» **Listed records**:
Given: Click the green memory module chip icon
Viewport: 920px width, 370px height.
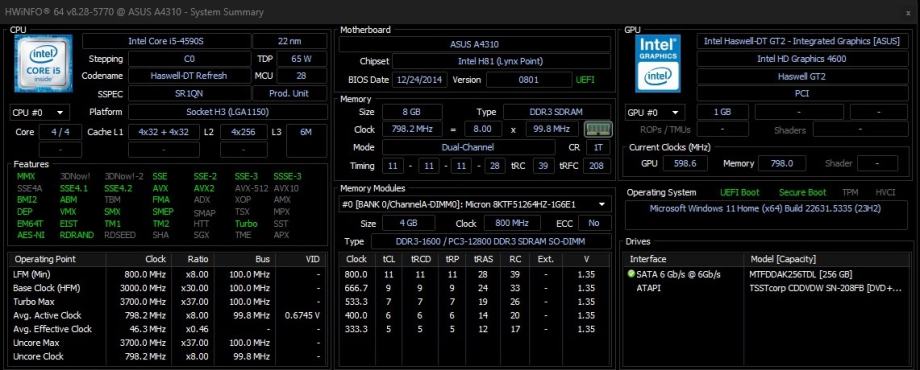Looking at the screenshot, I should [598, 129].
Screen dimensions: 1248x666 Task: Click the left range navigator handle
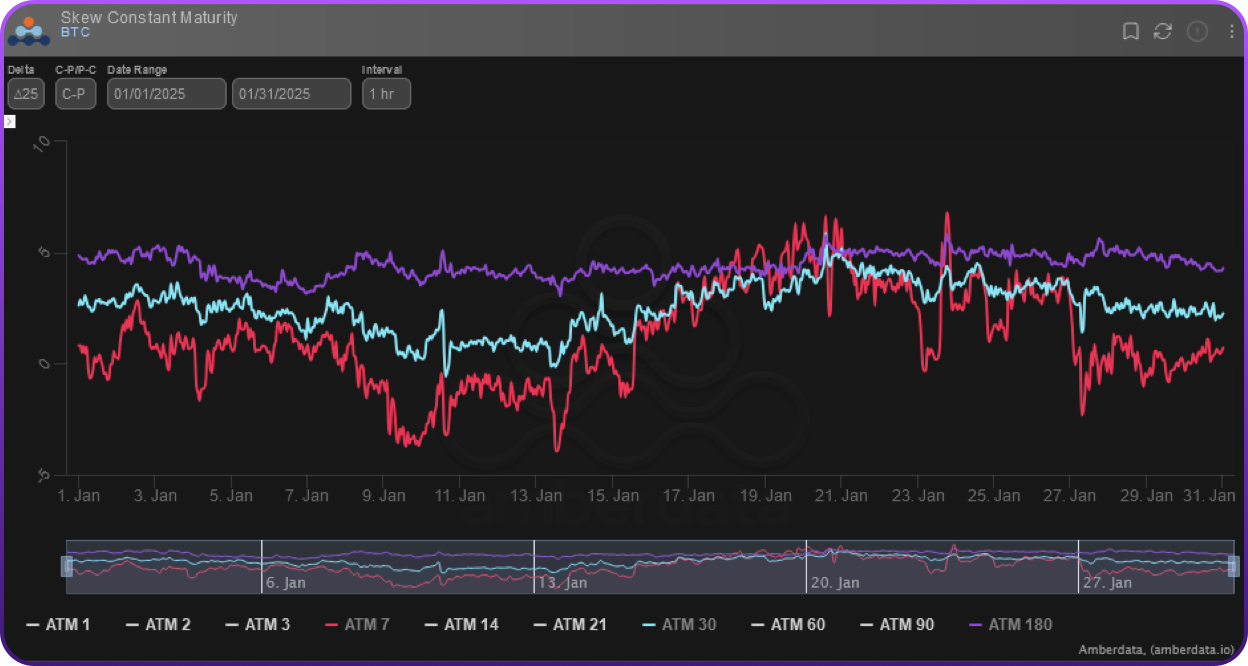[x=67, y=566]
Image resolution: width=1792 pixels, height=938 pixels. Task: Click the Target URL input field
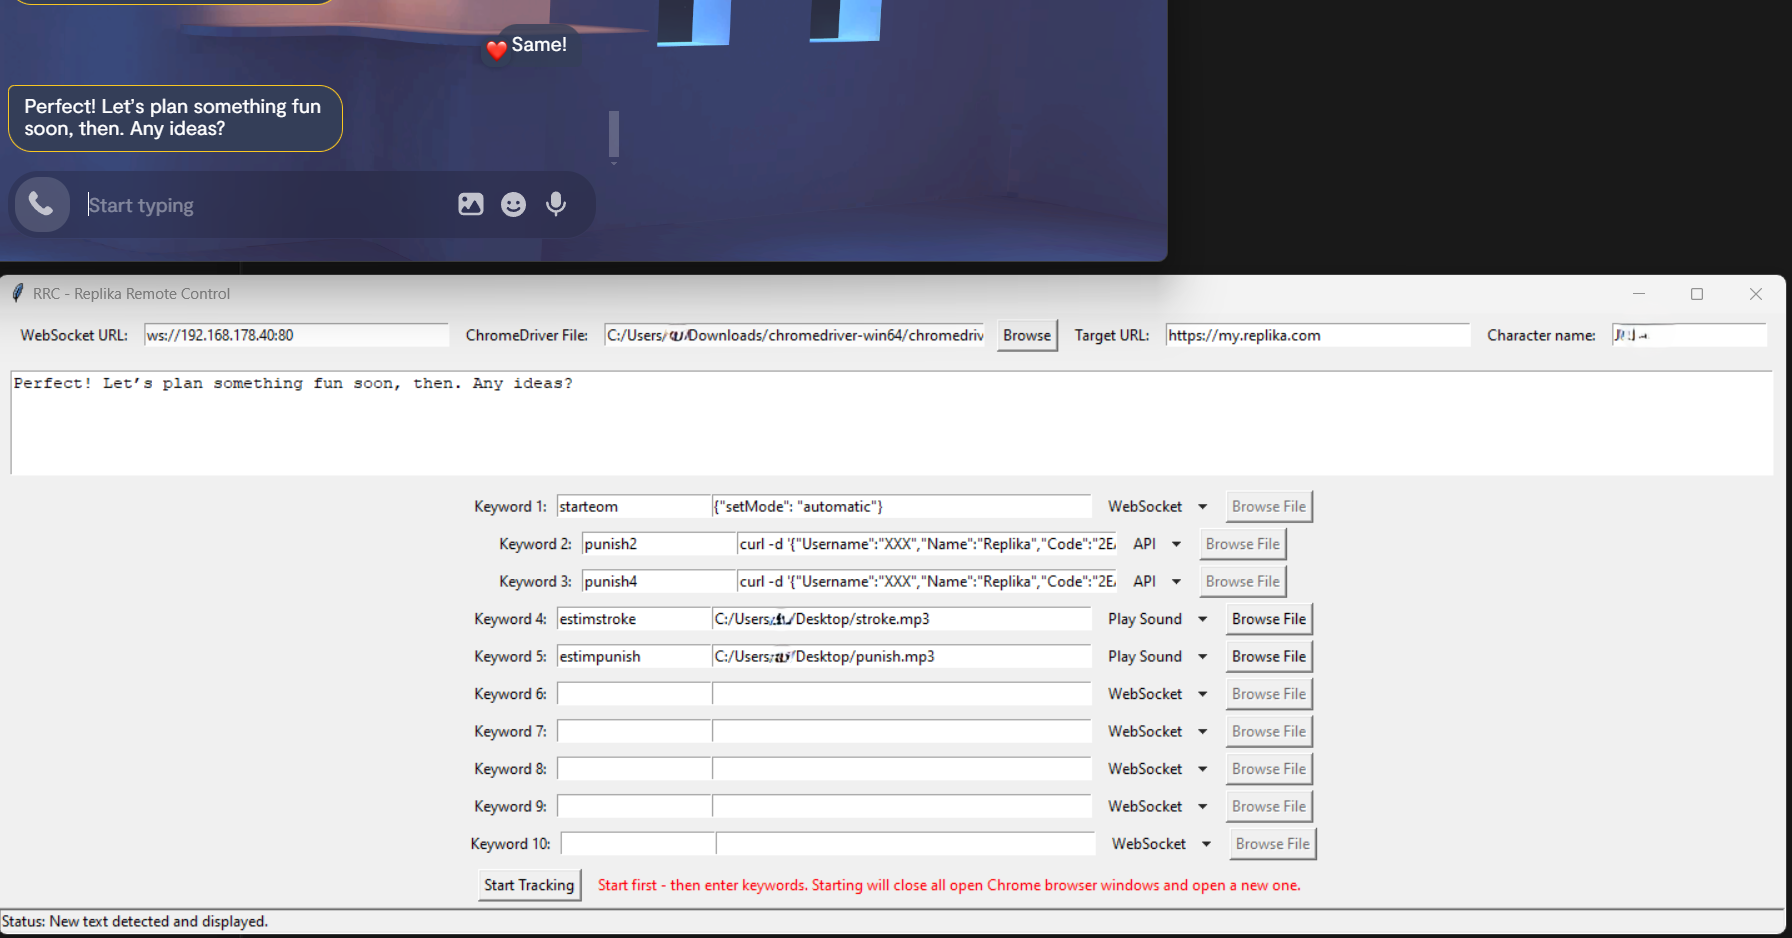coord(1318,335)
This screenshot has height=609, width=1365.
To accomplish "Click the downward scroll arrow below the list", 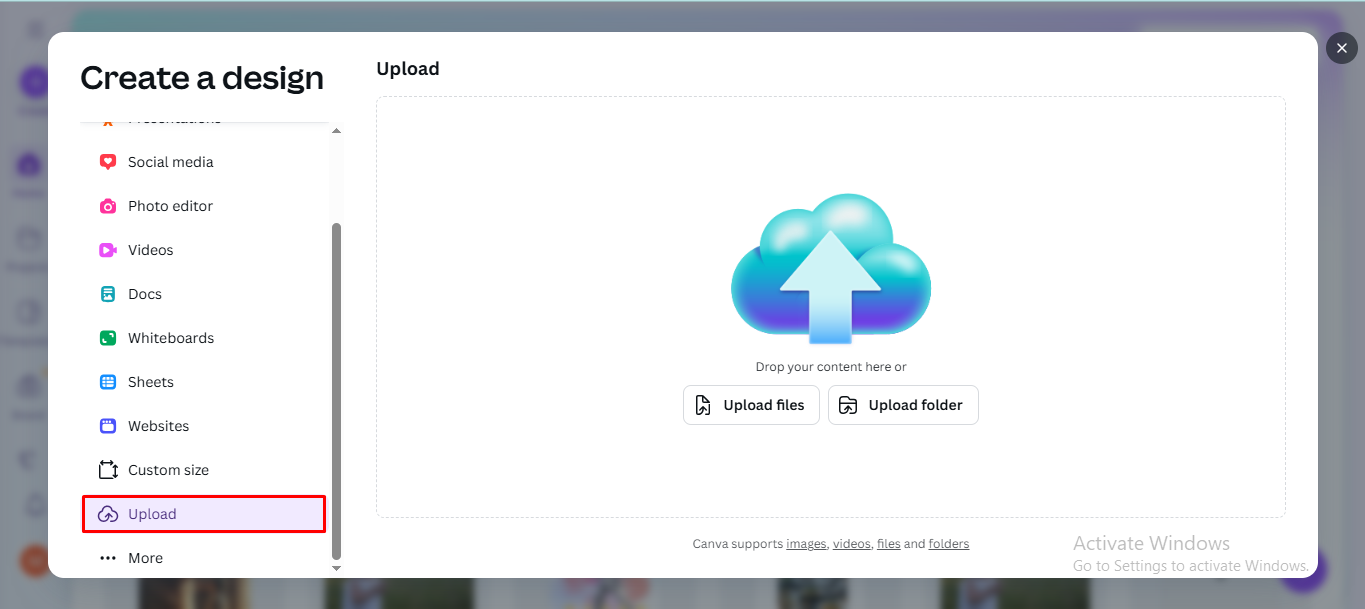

» **Action item**: Give again, please, precisely the lines that begin the records and run through the line with "This screenshot has height=609, width=1365." in it, keeping both end lines and dropping any pictures.

» **Answer**:
Given: Click the green memory module chip icon
Viewport: 920px width, 370px height.
Looking at the screenshot, I should [598, 129].
Screen dimensions: 1248x666 Task: Click the left range navigator handle
[x=67, y=566]
Image resolution: width=1792 pixels, height=938 pixels. Task: Click the Target URL input field
coord(1318,335)
This screenshot has height=609, width=1365.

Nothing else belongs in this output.